[Problem details]: Convert the lines of the records below into a numbered list, omitting any blank lines, and leave the pictures out of your answer.
__________
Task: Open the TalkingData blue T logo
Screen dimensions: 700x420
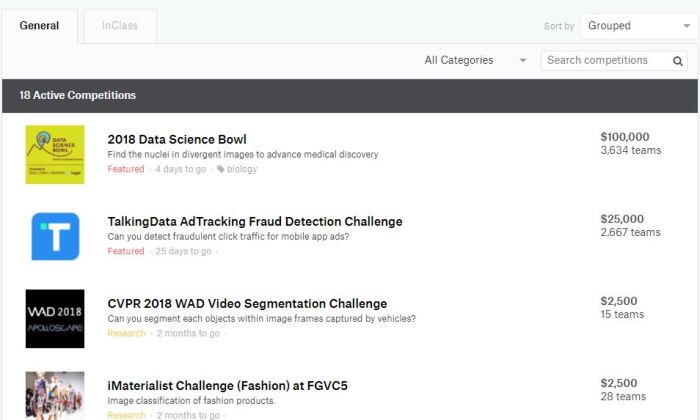Action: [x=55, y=236]
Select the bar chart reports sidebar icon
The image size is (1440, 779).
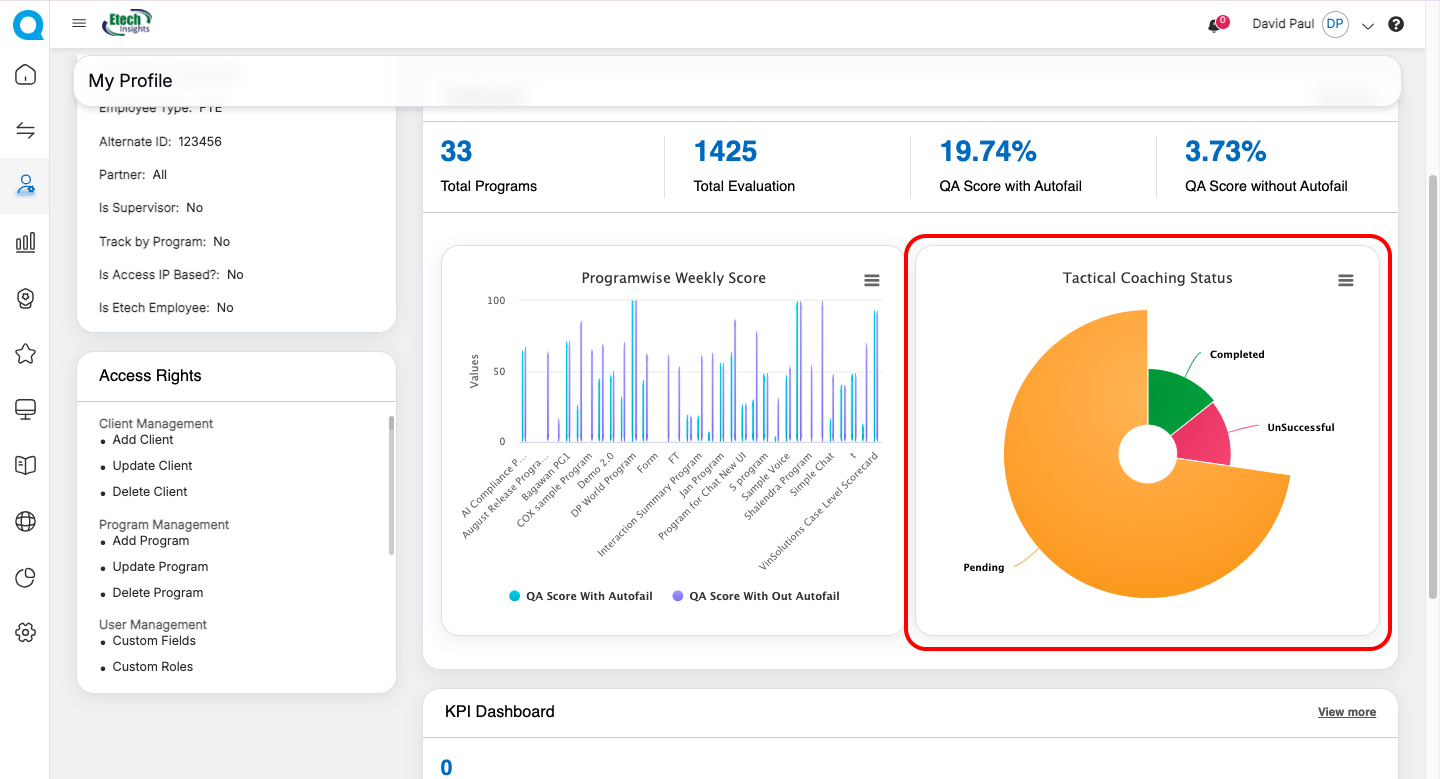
__________
[Result]:
1. Task: Open the TalkingData blue T logo
2. Screen dimensions: 700x420
3. Action: [x=55, y=236]
4. Select the bar chart reports sidebar icon
5. The image size is (1440, 779).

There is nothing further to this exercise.